Cityhop
- Type: Private
- Industry: Car sharing
- Founded: 2007, Auckland
- Founder: Victoria Carter ONZM
- Headquarters: Auckland, New Zealand
- Area served: Auckland, Wellington
- Products: Car sharing
- Website: www.cityhop.co.nz

= Cityhop =

New Zealand car share service

Cityhop is New Zealand's first carsharing service operating in Auckland, Christchurch and Wellington. It was founded by former Auckland City councillor Victoria Carter with Jucy Rentals. In 2018, Cityhop has 80 vehicles and more than 3000 active drivers. It was bought by Toyota New Zealand in November 2018 and had about 6,000 members and 120 vehicles in 2019. As of 2020 Cityhop now has over 150 cars and vans across Auckland and Wellington with over 10,000 members.
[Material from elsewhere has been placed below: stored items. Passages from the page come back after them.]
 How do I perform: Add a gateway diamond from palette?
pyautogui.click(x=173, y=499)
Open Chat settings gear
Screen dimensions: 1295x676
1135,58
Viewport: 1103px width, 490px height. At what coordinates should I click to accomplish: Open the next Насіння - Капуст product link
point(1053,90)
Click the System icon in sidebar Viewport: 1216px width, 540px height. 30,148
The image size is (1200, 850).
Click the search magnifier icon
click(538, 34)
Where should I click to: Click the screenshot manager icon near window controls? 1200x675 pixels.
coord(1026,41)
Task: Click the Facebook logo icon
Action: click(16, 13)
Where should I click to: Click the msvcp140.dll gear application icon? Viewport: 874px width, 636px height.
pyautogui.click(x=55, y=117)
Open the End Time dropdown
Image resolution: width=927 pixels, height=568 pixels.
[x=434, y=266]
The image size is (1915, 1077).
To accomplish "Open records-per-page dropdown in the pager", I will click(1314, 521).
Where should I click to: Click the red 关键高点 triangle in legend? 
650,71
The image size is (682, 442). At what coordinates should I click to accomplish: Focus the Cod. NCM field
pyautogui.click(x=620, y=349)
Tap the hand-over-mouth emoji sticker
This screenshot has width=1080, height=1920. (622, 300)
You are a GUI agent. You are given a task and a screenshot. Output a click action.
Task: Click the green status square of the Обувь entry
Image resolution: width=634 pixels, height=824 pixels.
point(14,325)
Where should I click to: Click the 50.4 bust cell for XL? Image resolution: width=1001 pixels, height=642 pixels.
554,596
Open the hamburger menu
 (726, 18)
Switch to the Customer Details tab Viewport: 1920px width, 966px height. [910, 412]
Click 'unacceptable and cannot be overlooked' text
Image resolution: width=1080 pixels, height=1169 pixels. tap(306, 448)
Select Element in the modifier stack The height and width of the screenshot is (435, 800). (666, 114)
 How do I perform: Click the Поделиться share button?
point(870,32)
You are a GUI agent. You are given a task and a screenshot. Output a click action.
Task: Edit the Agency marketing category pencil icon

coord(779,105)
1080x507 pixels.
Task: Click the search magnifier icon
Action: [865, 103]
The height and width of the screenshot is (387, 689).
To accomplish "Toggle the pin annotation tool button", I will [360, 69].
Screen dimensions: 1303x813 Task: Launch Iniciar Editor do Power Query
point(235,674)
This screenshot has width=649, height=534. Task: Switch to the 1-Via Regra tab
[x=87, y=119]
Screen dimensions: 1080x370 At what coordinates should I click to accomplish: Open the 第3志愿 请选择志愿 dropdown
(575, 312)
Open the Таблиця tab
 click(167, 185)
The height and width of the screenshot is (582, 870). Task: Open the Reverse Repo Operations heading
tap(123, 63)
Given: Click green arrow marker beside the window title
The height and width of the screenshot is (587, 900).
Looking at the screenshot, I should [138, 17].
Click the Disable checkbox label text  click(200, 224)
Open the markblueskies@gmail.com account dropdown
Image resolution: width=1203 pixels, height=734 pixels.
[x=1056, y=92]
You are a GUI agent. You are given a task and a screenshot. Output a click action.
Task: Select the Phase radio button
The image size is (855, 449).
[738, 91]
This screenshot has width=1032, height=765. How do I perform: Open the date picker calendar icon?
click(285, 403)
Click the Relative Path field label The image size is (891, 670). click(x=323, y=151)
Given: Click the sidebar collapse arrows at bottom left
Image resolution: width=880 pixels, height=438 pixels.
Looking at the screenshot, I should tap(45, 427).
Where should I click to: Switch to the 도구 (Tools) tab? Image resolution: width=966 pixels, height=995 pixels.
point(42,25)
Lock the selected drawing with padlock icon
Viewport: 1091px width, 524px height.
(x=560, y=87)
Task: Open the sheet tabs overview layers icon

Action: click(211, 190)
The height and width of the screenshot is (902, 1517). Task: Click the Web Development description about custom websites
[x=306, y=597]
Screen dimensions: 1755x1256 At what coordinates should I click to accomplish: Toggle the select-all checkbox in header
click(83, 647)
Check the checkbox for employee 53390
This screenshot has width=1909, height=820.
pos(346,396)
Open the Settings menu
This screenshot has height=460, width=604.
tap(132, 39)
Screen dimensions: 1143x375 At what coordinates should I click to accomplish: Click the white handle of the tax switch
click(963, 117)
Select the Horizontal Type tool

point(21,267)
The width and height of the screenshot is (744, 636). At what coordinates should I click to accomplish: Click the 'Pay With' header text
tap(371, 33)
Cityhop was launched in Auckland in August 2007 by Prime Minister Helen Clark and began with three cars in Auckland Council carparks. This was followed by three cars in Wellington in late 2008. Expansion to Christchurch and Queenstown is planned.

Cityhop follows traditional carsharing principles with car bookings done online or over the phone, keyless car entry by keycard, and dedicated carshare parking spaces for each vehicle. Users pay an annual fee and cars are available by an hourly rate which includes petrol, insurance, maintenance, and cleaning. Most vehicles are late model hatchbacks or sedans and each car is located in an onstreet carpark or offstreet carpark in a highly populated part of the CBD or city fringe. Cityhop has partnered with Z Energy to provide carshare carparks on service station forecourts.